The AEOP Journey Towards a Future in STEM

The STEM education movement is on the rise, but finding a wide variety of STEM opportunities can be challenging, let alone finding them all in one place. Through AEOP STEM opportunities, students from across the country can continue their education in STEM fields. Many students transition from the eCYBERMISSION program into the Junior Science and Humanities Symposia (JSHS) once they get to high school, and continue their goals toward a future career in STEM by seizing opportunities for grants, scholarships and apprenticeships.

Siona Beaudoin, from Michigan, began her AEOP journey with eCYBERMISSION in seventh grade, after her mother went to a Society of Women in Engineering (SWE) conference and found out about the program. With her mother acting as her advisor, she organized a group of friends who shared a common interest in STEM and formed an eCYBERMISSION team. For the next three years, she continued to participate each year submitting three different projects on topics such as electroplating copper and growing plants in mining waste product. “At my school, there were no science competitions or clubs, so myself, along with what ended up being my teammates, decided to try out eCYBERMISSION and ended up having a lot of fun,” Beaudoin said of her experience. “I learned a lot of science I didn’t know before and learned how to better work in a team.”

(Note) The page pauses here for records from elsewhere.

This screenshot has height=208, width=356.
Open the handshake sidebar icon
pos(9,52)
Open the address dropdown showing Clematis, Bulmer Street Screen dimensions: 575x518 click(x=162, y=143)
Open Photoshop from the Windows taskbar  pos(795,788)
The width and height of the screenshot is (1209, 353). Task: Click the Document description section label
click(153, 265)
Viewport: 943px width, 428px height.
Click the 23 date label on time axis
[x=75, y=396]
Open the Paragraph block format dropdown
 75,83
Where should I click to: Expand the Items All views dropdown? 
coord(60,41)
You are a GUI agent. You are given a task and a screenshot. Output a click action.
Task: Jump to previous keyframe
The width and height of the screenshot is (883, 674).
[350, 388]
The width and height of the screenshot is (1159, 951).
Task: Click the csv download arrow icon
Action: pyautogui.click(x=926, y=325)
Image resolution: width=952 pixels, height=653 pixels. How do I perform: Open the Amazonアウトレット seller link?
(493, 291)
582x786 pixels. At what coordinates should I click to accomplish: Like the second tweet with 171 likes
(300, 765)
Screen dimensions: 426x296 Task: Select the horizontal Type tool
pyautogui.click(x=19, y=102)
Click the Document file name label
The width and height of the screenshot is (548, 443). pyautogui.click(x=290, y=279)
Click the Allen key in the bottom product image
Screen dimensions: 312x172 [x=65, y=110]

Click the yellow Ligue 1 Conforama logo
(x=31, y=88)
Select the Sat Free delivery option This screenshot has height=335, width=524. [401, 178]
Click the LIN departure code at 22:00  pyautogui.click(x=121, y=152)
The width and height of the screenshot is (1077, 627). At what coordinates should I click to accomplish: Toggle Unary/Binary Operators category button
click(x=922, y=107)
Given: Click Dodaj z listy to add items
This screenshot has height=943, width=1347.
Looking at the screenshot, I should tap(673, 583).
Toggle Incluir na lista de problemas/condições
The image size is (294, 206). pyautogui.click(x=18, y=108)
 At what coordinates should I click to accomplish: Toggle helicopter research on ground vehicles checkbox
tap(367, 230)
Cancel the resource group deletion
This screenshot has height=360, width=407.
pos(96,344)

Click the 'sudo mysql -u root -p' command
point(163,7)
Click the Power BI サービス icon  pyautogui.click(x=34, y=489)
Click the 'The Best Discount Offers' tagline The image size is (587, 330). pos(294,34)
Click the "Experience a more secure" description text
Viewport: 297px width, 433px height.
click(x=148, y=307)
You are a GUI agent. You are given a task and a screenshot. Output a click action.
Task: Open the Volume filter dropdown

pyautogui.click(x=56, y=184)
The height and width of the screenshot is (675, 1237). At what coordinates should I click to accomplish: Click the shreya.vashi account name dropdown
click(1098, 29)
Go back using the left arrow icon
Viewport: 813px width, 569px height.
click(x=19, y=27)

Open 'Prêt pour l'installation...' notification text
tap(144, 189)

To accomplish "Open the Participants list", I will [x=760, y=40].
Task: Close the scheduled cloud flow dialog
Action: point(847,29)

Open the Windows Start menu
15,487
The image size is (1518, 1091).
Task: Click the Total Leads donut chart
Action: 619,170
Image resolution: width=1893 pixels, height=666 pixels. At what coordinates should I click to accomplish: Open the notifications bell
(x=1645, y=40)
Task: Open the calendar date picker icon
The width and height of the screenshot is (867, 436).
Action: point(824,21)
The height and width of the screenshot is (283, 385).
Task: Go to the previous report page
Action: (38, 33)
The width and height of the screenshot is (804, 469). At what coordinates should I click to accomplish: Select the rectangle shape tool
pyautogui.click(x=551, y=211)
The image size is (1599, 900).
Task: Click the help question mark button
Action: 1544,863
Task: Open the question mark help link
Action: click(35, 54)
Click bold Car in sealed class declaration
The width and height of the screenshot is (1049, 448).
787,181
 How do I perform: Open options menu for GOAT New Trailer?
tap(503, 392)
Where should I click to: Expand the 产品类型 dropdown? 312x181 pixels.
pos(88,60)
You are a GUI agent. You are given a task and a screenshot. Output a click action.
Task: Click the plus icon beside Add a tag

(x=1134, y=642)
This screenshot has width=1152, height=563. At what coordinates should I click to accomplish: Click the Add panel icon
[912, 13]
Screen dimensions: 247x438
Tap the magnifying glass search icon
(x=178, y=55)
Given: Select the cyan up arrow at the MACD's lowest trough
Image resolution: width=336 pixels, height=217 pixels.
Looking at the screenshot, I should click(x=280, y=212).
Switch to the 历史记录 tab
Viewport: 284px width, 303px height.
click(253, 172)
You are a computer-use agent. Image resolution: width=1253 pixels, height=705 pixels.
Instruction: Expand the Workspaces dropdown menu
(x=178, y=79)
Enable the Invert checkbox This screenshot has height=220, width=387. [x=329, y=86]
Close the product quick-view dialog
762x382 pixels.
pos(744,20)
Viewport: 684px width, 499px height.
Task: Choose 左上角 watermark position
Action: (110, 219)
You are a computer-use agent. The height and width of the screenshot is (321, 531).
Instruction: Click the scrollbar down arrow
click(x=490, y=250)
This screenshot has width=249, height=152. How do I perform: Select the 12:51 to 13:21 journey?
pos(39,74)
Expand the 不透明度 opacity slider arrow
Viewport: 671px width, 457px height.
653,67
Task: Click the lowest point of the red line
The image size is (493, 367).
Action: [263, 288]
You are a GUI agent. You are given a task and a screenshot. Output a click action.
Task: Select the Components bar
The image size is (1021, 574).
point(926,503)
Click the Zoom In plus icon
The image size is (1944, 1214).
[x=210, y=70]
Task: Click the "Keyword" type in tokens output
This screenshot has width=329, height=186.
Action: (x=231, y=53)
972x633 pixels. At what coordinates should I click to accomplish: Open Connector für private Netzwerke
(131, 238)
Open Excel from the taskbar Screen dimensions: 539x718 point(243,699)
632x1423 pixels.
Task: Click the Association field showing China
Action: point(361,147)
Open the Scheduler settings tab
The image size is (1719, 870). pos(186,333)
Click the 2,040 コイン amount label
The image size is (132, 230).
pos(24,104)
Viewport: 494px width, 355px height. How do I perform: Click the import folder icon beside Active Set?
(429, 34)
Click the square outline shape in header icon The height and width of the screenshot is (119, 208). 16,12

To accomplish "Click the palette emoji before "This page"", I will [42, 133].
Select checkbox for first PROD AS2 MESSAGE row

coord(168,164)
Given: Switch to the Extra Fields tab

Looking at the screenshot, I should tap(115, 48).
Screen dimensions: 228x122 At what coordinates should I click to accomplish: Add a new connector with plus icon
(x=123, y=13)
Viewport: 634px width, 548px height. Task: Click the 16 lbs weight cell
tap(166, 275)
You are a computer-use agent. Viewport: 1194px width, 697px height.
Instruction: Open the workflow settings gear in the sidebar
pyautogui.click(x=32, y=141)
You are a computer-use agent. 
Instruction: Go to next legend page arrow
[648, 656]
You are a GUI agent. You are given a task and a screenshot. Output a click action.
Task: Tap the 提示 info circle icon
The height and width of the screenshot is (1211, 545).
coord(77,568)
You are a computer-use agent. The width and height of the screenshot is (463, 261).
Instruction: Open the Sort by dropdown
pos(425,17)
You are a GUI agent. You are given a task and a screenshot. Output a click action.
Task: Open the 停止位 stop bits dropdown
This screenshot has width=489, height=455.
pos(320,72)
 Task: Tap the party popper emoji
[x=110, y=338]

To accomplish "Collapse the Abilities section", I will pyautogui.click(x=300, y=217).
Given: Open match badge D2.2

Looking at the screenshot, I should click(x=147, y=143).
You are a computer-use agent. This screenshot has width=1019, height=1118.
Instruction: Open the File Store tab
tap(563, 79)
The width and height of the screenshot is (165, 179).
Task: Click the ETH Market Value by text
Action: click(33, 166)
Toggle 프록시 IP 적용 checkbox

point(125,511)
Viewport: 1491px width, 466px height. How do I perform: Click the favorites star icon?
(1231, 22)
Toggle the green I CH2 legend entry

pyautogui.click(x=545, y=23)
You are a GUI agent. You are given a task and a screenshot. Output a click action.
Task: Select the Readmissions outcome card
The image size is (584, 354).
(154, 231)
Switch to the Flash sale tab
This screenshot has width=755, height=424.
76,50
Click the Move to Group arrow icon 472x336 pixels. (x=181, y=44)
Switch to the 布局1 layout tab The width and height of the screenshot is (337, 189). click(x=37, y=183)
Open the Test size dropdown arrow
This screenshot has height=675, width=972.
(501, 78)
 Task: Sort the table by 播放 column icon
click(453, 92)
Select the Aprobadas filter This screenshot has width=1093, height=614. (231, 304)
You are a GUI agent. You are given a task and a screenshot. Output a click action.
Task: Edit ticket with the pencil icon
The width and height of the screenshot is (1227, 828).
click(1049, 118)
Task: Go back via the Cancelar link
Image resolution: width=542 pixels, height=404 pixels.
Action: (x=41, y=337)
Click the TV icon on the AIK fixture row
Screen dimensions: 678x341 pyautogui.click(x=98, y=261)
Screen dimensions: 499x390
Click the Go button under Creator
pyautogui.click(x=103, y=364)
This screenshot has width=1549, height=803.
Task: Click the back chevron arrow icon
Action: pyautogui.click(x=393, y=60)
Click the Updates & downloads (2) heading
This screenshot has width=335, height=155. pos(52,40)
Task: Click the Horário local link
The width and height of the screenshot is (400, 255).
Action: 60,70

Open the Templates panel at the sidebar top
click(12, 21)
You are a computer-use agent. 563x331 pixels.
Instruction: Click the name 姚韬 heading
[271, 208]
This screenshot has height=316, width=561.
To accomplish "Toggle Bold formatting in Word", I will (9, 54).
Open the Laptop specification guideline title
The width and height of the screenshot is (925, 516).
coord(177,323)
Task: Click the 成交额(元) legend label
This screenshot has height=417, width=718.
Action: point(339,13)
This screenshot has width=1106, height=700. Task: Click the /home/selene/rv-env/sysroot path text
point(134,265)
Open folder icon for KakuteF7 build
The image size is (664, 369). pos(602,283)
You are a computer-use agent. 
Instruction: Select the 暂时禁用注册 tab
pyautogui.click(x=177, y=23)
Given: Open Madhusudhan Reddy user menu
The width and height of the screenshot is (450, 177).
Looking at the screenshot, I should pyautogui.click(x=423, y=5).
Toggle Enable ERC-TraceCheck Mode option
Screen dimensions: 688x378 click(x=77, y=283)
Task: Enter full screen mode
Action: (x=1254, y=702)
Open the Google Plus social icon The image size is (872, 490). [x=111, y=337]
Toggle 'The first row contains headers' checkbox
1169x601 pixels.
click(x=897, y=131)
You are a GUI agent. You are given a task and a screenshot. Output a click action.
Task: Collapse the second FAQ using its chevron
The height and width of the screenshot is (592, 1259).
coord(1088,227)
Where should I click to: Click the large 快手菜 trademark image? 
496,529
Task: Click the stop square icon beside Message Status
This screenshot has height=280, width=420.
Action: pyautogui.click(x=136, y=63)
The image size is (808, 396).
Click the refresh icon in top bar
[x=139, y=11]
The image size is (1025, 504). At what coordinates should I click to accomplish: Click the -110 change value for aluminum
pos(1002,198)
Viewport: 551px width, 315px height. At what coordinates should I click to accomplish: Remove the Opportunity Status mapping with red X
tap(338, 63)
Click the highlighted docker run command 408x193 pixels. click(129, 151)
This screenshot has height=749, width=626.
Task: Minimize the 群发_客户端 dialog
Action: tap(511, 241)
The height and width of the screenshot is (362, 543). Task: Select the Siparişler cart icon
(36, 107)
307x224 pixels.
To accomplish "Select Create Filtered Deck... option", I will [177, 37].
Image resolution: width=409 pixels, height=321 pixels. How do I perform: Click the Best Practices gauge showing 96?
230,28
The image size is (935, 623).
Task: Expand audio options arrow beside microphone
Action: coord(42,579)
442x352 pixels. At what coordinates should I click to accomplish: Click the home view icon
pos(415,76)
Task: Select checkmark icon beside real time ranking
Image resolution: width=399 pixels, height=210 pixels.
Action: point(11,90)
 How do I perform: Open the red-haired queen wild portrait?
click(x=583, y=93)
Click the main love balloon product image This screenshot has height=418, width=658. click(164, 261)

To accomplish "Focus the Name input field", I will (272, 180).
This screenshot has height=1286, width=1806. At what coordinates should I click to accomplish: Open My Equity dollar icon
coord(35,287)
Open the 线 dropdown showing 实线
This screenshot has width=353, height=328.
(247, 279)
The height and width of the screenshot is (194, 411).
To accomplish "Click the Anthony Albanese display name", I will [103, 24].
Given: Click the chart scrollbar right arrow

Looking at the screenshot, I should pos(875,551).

Siona and her team, Whiz Kids, at eCYBERMISSION’s National Judging & Educational Event (NJ&EE)

After a great experience participating in eCYBERMISSION, and some grant money and prizes to boot, Beaudoin chose to continue her AEOP journey. She decided to participate and compete in the (JSHS) program. The ability to choose from a wide variety of categories and make her next project anything she wanted to be was a huge appeal to take this next step. JSHS is an opportunity for high school students to compete for scholarships and recognition by presenting the results of their solo STEM projects before a panel of judges and an audience of their peers. It’s composed of 48 nationwide university campuses and serves students in all 50 states, Puerto Rico and the DoD Dependent Schools, Europe and Pacific.

Going into JSHS all on her own this time instead of with a team, she decided her project would be to see if the effects of simulated nitrogen deposition would continue if nitrogen deposition ended. She collected her data with the help of an undergraduate student and a mentor.  

Siona collecting litter samples from the plots where she conducted her projects.

After months of hard work, she presented at the Wisconsin-Upper Peninsula of Michigan Regional Competition and placed third overall, winning $1,000 towards a scholarship for college, as well as qualifying her to present her project poster at the JSHS National Symposium this April. When asked how she feels about being given the chance to go to Nationals, Beaudoin commented, “I am very excited to have the opportunity to go to New Mexico to compete and present my research. I look forward to seeing what projects other people have conducted, as well as meeting new people.”

Siona winning 3rd place at the Wisconsin-Upper Peninsula of Michigan Regional JSHS Competition

As she prepares for this next chapter in her AEOP journey, we asked her, “What does STEM mean to you? And do you see a future career in STEM?” She spoke of how she really enjoys science and technology, especially when curating websites and graphic design, passions of hers. She sees herself becoming a graphic designer and technical writer, combining her two favorite things: art and science.  “I have learned so much through these AEOP competitions.  The lesson that was most important to me was probably how to present my findings.  I have greatly improved in my ability to present, and to answer questions."

The whole team at eCYBERMISSION is wishing Beaudoin good luck as she heads to the JSHS National Symposium. We continue to be a part of the STEM education movement and are always proud to hear about AEOP Alumni pursuing STEM education and hopefully STEM careers.

-Mission Control

The U.S. Army Educational Outreach Program (AEOP) aims to provide students and teachers a collaborative, cohesive, portfolio of Army-sponsored STEM programs that effectively engage, inspire, and attract the next generation of STEM talent. Programs offered by AEOP include summer enrichment opportunities at Army Labs, STEM Competitions, Apprenticeships and Scholarships. These programs begin in first grade and progress through undergraduate and graduate studies.